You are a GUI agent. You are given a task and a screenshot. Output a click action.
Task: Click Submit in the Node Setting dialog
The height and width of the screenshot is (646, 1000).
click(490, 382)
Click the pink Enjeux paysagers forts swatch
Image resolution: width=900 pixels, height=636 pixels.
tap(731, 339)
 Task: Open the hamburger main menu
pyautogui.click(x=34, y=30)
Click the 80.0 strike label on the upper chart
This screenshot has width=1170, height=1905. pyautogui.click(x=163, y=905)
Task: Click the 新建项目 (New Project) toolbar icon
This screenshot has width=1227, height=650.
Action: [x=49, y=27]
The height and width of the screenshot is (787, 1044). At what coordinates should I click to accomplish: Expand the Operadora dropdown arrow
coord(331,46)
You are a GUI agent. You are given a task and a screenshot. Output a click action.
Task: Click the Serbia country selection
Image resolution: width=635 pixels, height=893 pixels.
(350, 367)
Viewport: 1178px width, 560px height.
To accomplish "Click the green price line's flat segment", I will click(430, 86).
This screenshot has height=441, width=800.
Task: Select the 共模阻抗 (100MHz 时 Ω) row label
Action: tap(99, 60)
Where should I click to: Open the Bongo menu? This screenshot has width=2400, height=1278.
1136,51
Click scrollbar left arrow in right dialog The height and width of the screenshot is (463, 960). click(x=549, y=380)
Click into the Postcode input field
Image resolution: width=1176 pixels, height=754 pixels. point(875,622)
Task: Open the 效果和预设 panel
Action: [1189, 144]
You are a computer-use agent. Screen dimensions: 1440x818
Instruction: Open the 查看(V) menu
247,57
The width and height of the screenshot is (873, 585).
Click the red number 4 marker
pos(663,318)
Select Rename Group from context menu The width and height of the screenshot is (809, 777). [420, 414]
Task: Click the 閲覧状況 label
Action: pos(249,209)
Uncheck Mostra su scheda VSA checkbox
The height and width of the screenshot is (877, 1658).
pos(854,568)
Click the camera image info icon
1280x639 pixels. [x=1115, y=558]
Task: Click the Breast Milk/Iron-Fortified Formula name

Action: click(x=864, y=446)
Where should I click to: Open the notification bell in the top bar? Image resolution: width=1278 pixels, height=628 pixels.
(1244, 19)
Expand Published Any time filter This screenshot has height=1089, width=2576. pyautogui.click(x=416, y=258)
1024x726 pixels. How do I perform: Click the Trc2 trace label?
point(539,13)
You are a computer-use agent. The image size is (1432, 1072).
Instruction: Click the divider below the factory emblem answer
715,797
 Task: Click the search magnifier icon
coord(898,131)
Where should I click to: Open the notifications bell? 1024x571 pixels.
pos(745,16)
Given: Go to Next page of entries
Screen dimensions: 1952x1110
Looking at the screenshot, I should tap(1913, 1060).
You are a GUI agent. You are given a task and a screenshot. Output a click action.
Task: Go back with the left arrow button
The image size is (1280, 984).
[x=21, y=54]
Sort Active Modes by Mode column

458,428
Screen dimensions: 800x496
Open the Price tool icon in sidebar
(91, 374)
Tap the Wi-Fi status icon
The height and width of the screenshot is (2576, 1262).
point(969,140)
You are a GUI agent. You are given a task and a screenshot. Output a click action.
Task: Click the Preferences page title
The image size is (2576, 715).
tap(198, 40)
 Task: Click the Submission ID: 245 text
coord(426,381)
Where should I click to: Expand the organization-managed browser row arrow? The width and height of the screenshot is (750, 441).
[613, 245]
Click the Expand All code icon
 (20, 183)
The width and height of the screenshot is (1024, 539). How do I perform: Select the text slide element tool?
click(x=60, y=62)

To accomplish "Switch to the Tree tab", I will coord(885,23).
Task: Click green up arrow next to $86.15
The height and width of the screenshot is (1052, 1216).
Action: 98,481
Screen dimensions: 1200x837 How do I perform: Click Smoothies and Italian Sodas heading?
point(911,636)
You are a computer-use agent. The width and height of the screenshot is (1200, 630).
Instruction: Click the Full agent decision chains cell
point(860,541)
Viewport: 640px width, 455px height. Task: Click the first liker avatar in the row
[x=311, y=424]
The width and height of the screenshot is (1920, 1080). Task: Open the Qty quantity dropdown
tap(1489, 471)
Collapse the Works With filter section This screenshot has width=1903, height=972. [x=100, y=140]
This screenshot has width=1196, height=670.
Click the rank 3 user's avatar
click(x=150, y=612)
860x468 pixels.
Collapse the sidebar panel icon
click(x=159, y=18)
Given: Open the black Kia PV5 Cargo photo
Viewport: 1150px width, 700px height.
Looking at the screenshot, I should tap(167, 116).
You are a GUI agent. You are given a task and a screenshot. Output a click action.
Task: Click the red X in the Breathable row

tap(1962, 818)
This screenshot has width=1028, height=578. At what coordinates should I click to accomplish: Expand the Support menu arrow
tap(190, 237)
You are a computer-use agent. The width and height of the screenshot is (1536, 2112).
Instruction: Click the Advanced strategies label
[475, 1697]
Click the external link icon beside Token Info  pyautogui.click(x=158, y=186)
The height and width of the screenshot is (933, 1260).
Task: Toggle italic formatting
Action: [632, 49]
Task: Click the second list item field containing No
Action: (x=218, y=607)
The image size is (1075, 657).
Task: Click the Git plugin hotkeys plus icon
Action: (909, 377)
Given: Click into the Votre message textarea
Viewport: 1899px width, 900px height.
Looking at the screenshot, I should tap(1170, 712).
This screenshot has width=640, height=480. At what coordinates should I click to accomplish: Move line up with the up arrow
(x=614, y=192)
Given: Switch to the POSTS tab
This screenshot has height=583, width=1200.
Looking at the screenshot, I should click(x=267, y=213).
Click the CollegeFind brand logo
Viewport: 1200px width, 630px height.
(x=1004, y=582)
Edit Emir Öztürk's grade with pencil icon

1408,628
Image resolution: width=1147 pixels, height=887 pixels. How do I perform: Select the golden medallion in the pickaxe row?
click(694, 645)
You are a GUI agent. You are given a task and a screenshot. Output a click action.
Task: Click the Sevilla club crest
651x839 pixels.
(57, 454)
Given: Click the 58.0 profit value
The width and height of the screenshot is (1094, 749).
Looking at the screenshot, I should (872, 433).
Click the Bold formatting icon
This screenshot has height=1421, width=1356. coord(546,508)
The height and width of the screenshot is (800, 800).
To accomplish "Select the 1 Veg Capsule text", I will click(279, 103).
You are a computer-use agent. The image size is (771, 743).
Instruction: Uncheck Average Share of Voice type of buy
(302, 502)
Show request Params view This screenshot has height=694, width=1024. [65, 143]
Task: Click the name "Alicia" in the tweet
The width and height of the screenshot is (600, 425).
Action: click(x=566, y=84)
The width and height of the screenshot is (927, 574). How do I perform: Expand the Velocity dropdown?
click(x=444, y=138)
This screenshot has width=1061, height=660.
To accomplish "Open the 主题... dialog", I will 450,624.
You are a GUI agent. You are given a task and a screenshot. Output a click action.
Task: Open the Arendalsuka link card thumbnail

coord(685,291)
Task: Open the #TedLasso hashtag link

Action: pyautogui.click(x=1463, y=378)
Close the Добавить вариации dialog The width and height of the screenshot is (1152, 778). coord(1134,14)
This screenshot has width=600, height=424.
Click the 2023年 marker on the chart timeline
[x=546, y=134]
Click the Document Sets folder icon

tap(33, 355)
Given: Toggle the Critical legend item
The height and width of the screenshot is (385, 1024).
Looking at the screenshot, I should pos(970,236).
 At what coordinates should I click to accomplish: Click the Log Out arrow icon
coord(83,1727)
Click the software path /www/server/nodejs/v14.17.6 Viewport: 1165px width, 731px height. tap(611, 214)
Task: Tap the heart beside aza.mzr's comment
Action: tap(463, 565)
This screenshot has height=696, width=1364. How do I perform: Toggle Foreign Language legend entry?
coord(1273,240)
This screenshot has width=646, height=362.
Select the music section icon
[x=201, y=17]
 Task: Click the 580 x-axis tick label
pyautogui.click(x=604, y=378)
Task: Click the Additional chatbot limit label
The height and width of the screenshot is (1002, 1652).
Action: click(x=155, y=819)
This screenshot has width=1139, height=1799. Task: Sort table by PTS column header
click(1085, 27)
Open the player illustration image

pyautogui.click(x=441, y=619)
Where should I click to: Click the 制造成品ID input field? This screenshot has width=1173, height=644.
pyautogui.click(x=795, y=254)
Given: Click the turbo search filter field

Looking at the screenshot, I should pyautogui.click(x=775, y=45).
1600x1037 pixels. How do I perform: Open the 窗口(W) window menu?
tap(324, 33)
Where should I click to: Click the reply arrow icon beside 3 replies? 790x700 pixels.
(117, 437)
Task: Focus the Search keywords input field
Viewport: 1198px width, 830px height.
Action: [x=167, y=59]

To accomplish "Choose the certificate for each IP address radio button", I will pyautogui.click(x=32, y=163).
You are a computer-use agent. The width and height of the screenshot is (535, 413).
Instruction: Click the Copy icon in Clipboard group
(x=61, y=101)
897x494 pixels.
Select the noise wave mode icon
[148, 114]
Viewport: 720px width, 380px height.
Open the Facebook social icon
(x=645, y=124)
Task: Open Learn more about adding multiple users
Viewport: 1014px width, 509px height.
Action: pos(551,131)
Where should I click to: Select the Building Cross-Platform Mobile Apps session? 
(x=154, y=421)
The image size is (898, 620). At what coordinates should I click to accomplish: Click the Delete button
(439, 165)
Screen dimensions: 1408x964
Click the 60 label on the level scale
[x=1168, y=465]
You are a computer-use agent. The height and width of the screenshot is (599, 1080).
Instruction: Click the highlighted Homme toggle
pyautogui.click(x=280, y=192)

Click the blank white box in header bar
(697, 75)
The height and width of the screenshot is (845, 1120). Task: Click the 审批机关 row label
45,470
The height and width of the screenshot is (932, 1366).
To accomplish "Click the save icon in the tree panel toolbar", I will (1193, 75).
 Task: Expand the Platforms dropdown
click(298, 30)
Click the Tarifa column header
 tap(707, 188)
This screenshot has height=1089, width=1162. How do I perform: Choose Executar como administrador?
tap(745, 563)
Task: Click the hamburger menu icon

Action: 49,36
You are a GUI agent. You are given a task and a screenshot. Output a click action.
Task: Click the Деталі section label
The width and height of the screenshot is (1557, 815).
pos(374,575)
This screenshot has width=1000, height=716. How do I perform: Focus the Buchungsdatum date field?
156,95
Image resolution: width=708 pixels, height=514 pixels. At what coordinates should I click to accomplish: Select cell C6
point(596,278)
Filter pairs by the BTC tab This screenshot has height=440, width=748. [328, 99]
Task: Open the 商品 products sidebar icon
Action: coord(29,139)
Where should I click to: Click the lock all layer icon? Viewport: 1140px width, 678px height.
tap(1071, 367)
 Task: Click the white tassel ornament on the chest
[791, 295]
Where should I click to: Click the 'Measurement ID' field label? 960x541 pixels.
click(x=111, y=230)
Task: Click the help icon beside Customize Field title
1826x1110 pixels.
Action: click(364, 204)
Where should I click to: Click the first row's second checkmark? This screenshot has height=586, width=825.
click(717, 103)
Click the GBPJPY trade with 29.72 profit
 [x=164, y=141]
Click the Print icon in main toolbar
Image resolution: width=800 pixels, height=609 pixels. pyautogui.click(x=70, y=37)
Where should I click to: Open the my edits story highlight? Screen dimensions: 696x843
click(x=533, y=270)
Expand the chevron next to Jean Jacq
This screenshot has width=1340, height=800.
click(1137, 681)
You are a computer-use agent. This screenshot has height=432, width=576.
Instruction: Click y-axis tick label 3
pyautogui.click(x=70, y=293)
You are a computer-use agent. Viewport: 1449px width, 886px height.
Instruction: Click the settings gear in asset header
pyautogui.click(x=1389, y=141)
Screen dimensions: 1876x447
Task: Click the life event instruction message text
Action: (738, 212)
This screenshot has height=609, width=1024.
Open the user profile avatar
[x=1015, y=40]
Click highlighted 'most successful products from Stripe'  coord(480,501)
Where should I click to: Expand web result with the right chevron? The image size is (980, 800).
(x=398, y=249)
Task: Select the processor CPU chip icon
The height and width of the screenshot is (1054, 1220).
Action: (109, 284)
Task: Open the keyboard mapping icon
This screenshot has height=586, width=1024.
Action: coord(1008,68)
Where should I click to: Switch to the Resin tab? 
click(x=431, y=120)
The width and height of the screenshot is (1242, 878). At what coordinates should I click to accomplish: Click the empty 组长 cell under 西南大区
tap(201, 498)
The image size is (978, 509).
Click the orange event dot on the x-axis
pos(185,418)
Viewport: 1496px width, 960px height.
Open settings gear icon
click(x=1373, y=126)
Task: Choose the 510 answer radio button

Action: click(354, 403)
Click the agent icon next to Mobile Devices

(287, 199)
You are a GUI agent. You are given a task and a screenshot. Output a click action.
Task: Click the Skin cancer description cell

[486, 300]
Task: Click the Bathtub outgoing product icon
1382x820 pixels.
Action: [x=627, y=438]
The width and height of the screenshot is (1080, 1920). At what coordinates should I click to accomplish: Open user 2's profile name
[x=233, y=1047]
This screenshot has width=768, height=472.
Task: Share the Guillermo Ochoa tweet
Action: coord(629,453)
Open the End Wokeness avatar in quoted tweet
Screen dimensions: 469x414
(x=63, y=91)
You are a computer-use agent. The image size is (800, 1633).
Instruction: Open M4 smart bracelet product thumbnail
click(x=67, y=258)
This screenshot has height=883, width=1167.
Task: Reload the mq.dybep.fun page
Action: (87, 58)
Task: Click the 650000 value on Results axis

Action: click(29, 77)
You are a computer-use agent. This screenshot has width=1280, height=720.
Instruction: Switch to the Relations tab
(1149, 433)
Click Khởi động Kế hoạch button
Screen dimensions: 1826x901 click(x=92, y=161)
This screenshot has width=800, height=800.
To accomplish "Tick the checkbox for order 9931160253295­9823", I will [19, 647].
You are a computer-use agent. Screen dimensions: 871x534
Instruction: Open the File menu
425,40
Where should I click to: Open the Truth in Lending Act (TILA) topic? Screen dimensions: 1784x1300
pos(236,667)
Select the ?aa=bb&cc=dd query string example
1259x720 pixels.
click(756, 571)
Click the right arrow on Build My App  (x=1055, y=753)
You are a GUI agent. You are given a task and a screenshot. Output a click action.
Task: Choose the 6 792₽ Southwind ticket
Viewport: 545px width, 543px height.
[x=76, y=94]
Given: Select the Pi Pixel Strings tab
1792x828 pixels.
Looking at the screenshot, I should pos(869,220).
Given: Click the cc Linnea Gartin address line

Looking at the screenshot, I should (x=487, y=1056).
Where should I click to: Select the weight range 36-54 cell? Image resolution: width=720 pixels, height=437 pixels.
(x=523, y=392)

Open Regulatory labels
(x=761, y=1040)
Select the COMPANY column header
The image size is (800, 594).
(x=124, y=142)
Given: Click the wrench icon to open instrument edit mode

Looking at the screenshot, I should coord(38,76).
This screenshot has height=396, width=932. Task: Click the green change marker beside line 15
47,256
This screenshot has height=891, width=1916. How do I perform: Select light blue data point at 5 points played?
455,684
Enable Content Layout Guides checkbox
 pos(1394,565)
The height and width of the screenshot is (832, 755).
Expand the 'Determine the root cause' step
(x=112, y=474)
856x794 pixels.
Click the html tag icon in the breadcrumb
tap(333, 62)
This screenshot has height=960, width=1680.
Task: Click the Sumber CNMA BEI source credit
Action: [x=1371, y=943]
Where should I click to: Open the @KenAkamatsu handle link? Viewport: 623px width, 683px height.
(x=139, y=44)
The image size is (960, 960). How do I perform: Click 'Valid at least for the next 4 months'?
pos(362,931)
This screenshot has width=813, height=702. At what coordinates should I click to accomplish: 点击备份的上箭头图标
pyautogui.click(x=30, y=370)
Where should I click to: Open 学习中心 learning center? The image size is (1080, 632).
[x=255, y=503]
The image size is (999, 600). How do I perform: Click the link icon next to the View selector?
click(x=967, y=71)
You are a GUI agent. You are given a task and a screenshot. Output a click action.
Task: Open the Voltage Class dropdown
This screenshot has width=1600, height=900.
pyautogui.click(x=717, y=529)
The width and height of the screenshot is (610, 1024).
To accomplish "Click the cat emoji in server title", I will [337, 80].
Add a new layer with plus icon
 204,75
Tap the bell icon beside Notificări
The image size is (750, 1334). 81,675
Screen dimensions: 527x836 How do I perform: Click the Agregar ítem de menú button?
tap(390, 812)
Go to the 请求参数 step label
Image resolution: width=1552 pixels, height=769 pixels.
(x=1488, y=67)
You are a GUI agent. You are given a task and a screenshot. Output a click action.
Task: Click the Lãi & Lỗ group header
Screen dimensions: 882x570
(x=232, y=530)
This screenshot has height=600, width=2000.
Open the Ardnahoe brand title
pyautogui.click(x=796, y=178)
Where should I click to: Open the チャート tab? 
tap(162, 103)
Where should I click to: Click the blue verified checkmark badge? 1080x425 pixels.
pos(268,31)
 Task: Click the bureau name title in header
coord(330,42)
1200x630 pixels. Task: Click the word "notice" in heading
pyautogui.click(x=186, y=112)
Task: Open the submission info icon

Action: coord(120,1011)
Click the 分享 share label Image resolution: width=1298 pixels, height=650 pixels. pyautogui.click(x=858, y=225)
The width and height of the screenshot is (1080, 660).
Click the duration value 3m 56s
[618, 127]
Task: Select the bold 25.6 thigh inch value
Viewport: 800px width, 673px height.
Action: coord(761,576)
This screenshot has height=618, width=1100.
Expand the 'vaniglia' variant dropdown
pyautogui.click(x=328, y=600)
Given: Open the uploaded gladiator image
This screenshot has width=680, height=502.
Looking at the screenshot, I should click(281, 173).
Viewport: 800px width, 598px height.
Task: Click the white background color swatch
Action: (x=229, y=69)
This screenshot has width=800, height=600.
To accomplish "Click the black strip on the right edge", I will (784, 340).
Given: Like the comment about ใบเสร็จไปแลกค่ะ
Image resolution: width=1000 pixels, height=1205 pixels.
__________
*TASK GOAL:* Search the listing above for lines with the word "black", and state how many there are, nothing else.

*EXERCISE RESPONSE:* 2